Das ich zu blöd bin da nen unterschied zu hören. 4 von 10 mal hab ich richtig gelegen. --> Daraus berechnet das Programm das ich nur geraten habe (mit 84% Wahrscheinlichkeit).



Iceananas schrieb:


> In solchen In Ears arbeiten keine Membrane, sonder Luftkammern (sogenannte Balance Amatures). In Ears für normalsterbliche haben auf jeder seite ein BA-Treiber verbaut, im TF10 sind zwei BA-Treiber pro Seite (!) nur für den Tief- und Mittelton zuständig, der Tiefbass ist einmalig.
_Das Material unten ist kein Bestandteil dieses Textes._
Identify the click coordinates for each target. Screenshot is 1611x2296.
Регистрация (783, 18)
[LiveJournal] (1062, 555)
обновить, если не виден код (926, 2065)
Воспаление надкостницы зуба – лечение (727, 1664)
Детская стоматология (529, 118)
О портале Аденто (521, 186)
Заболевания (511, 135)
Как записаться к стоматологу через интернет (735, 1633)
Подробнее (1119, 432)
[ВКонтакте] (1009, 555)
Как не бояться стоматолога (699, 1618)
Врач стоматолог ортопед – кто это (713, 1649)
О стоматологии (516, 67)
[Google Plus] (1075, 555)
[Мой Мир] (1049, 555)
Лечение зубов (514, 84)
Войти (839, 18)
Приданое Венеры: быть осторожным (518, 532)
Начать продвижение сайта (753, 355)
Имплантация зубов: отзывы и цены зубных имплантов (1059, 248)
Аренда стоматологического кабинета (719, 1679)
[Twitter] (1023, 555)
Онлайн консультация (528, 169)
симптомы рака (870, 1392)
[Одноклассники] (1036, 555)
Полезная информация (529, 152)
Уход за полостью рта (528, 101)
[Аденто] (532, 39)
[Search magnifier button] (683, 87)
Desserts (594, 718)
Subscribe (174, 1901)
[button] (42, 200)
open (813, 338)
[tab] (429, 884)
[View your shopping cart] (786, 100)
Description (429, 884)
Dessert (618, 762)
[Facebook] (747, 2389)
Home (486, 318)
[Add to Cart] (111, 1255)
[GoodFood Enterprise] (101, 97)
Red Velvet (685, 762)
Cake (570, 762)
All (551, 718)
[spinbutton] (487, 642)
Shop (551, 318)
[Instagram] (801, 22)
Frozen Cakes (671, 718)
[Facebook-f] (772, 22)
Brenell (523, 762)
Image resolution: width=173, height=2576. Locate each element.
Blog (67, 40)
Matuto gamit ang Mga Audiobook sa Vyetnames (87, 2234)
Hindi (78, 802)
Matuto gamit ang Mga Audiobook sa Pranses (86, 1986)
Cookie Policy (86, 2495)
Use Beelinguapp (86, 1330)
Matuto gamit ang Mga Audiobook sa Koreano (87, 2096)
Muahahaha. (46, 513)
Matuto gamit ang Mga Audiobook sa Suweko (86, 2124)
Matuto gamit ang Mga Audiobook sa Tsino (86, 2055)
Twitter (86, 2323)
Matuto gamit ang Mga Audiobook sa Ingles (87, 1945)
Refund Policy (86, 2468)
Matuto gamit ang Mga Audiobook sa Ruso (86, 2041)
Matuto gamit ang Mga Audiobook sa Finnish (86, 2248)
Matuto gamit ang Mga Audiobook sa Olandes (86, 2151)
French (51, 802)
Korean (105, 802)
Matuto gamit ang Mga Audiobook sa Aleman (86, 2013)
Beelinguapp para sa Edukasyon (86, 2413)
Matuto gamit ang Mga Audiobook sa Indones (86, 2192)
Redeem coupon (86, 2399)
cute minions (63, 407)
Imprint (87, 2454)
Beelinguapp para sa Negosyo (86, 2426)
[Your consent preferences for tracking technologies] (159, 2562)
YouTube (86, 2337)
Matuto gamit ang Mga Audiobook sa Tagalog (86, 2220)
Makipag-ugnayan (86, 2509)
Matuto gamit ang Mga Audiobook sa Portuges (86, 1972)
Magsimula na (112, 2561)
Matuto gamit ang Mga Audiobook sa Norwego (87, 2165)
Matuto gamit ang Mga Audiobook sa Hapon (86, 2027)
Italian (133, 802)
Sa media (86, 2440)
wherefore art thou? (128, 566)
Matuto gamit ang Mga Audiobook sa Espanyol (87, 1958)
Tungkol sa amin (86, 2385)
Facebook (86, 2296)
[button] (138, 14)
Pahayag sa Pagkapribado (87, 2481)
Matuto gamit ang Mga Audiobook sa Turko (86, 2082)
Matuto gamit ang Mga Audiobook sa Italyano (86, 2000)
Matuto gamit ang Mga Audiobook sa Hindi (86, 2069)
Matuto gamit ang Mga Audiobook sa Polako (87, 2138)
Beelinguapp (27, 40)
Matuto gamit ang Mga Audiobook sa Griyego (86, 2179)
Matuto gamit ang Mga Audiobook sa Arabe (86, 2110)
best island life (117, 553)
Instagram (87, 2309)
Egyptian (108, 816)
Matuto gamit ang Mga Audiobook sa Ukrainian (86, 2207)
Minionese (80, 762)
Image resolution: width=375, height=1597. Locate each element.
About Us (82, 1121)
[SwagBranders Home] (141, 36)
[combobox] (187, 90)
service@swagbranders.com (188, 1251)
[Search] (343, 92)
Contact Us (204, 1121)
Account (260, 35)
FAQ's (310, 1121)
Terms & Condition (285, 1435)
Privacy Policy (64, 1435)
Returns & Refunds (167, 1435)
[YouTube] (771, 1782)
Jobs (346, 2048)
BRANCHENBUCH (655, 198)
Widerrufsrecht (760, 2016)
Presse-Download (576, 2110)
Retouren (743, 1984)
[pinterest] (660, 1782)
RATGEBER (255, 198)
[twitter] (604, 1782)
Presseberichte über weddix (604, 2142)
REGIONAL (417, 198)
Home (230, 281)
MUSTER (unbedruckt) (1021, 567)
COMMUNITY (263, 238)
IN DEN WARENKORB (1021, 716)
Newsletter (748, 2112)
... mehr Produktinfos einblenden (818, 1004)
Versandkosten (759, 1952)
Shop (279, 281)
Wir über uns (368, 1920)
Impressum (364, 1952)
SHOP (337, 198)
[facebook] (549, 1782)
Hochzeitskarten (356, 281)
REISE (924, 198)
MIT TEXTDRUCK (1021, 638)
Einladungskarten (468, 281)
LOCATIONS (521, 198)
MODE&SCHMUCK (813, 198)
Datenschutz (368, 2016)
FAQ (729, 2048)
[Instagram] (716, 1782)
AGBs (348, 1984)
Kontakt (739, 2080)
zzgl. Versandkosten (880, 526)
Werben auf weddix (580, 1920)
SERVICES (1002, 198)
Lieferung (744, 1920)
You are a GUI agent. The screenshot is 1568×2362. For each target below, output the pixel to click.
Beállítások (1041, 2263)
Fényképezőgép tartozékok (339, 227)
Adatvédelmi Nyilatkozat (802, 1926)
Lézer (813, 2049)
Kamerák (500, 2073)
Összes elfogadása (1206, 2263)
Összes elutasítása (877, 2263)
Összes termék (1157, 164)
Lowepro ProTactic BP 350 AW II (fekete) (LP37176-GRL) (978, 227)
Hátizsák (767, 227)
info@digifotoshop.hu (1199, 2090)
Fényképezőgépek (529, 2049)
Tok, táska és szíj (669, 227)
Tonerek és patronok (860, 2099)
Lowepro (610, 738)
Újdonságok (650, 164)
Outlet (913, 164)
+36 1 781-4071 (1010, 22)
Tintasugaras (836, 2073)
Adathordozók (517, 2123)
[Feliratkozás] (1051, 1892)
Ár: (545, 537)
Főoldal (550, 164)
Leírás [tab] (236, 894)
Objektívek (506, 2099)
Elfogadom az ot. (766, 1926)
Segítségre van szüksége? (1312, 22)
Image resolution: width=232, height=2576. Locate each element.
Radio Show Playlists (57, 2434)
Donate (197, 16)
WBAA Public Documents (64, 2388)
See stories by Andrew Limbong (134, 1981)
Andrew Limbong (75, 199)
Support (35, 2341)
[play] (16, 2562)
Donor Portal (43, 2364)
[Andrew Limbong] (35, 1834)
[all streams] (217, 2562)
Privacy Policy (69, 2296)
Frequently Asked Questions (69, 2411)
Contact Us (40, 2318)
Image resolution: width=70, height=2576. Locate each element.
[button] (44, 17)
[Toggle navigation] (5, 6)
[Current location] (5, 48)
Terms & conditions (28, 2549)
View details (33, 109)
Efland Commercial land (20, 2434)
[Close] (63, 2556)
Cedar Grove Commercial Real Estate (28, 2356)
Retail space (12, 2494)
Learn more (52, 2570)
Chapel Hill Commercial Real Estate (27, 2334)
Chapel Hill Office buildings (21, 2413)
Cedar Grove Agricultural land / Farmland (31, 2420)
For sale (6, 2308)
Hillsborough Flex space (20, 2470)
3 Treiber pro Seite mein Herr 2 Wege, 3 Treiber. Basstreiber sind's 2 pro Seite.


----------



## Iceananas (28. Juni 2012)

Diavel schrieb:


> 3 Treiber pro Seite mein Herr 2 Wege, 3 Treiber. Basstreiber sind's 2 pro Seite.


Nochmal lesen, ich sag doch nichts anderes.  2 Bass- und Midtontreiber, 1 Hochtontreiber.


----------



## Herbboy (28. Juni 2012)

Iceananas schrieb:


> Wie oft man beim Blindvergleich (mp3 vs. FLAC) richtig gelegen hat? ^^



Ach so, ich dachte jetzt, das sei ein Tool, welches Soundfiles SELBER vergleicht nach irgendeiner Methode... wusste die Grafik halt nicht zuzuordnen


----------



## Diavel (28. Juni 2012)

Iceananas schrieb:


> Nochmal lesen, ich sag doch nichts anderes.  2 Bass- und Midtontreiber, 1 Hochtontreiber.


 
Jetzt hab ichs auch gerallt, sorry.


----------



## Gast201808272 (28. Juni 2012)

@ Diavel:

Den Frequenzgang begreife ich nicht. Demnach überträgt der Kopfhörer bis 20 Hz und das auch noch mit ansteigendem Pegel.


----------



## Diavel (28. Juni 2012)

Das tut er auch wirklich. Der überträgt auch noch darunter, die haben nur aufgehört zu messen. Unter 30Hz höre ich persönlich mit den Ohren aber nichtsmehr.


----------



## Gast201808272 (28. Juni 2012)

Ich hab zwar keine Ahnung wie die das machen, aber wenn das so ist, muss ich mir die Dinger unbedingt mal anhören 
Da kann ich ja meine Boxen wegwerfen, lol.


----------



## Herbboy (29. Juni 2012)

Hilps schrieb:


> Ich hab zwar keine Ahnung wie die das machen, aber wenn das so ist, muss ich mir die Dinger unbedingt mal anhören
> Da kann ich ja meine Boxen wegwerfen, lol.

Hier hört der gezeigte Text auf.